Que faire face au destin terrible qui les accable, les kidnappant au beau milieu d'une histoire d'amour fusionnel, tiens, la votre peut être, à quelques semaines d'un engagement de genre définitif par exemple ?

Il y a deux solutions à cet égarement soudain.
1) Vous attendez. Mais autant vous dire que vous risquez d'attendre longtemps. A peu près aussi longtemps que le genre précité plus haut, une attente définitive. C'est une excellente alternative si vous vous sentez l'âme d'une Pénélope, et si, en plus, vous affectionnez plus que tout le tricot, on peut considérer que c'est votre seule option envisageable.
2) Vous finissez son déménagement. En avant, c'est le ménage de printemps, y compris en hiver. Soyez méthodique. Une pièce à la fois, avec un gros 110 L, noir ou opaque, inutile d'affoler les voisins, ils pourraient s'imaginer que vous êtes à l'origine de la disparation du corps, et du reste. Tout ce qui lui appartenait, qu'il avait acheté avec vous, ou même qu'il vous avait offert, direct dans le sac aux oubliettes. Ne remplissez votre sac qu'à 75 %, c'est qu'il va falloir le fermer, le descendre dans la rue. Evitez qu'il ne s'ouvre dans les escaliers, sur trottoir ou tout autre lieu commun. Pas besoin d'étaler sa forfaiture devant la boulangerie où vous prenez votre pain chaque jour.

§ Documents fournis
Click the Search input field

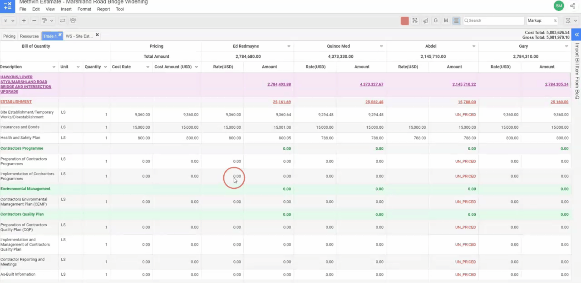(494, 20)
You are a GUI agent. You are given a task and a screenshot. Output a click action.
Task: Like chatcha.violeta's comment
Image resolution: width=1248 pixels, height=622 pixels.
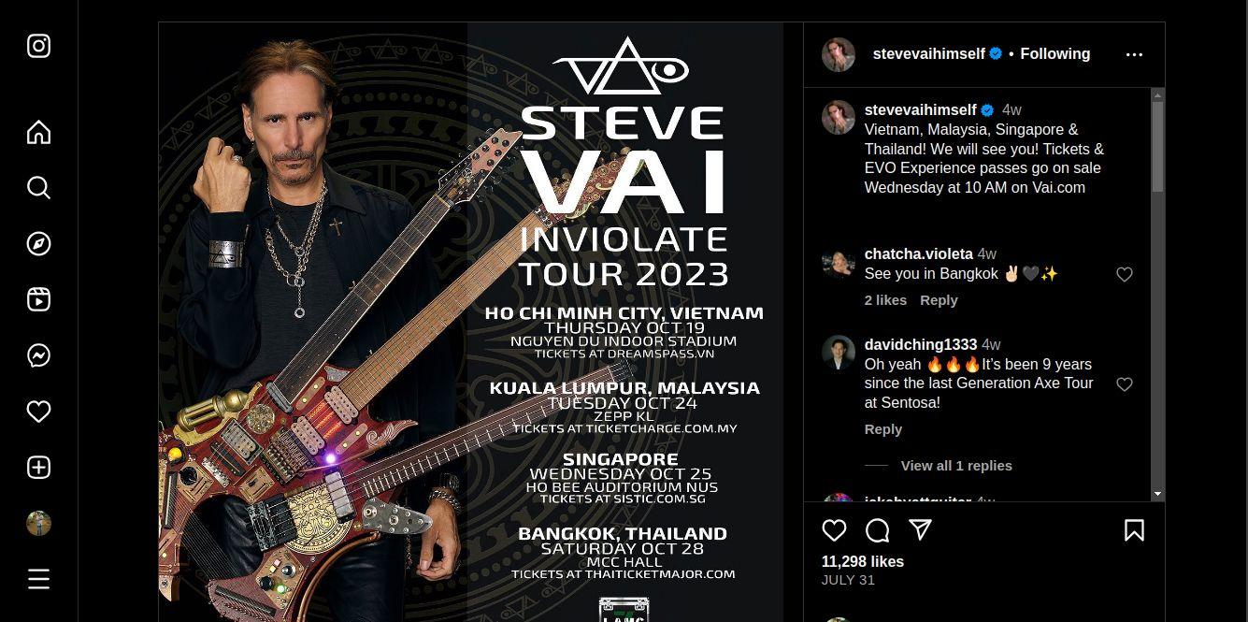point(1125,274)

...

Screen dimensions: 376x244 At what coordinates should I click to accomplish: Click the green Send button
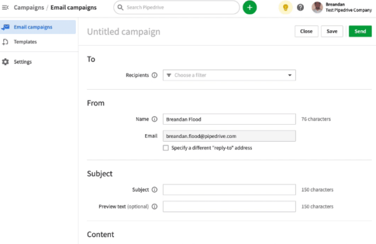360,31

§ Consigne
Pourriez-vous poursuivre le texte sur les deux solutions face à cet égarement soudain, à partir de la phrase qui évoque la boulangerie ?

§ Réponse
Se barrer soudain, n'est pas une attitude typiquement masculine, contrairement à ce que l'on pourrait croire.
Les femmes aussi prennent la poudre d'escampette, avec les mêmes raisons banales, avec le même courage d'affronter les conflits, parce que la sincérité, l'honnêteté en un mot comme en cent, ce n'est pas du tout une obligation dans une rupture.
Chacun y met ce qu'il veut bien, ou ce qu'il peut tout court.

Il y a, dans cette fuite, une espèce de come back vers l'enfance, comme lorsque nous commettions une bêtise, un acte suffisamment grave pour nous pousser au mensonge, au déni, à la cachette secrète qui nous définit aussi surement qu'une empreinte digitale.

On trouve également chez les fuyards, cette angoisse terrible, celle de provoquer la peine chez l'autre. On n'est pas loin d'une vraie bienveillance, un quelque chose qu'on ne peut pas dire, que les mots pèsent trop lourds, sonnent trop haut.
On peut aussi partir, et pourtant, aimer quand même.

Il arrive qu'on laisse partir.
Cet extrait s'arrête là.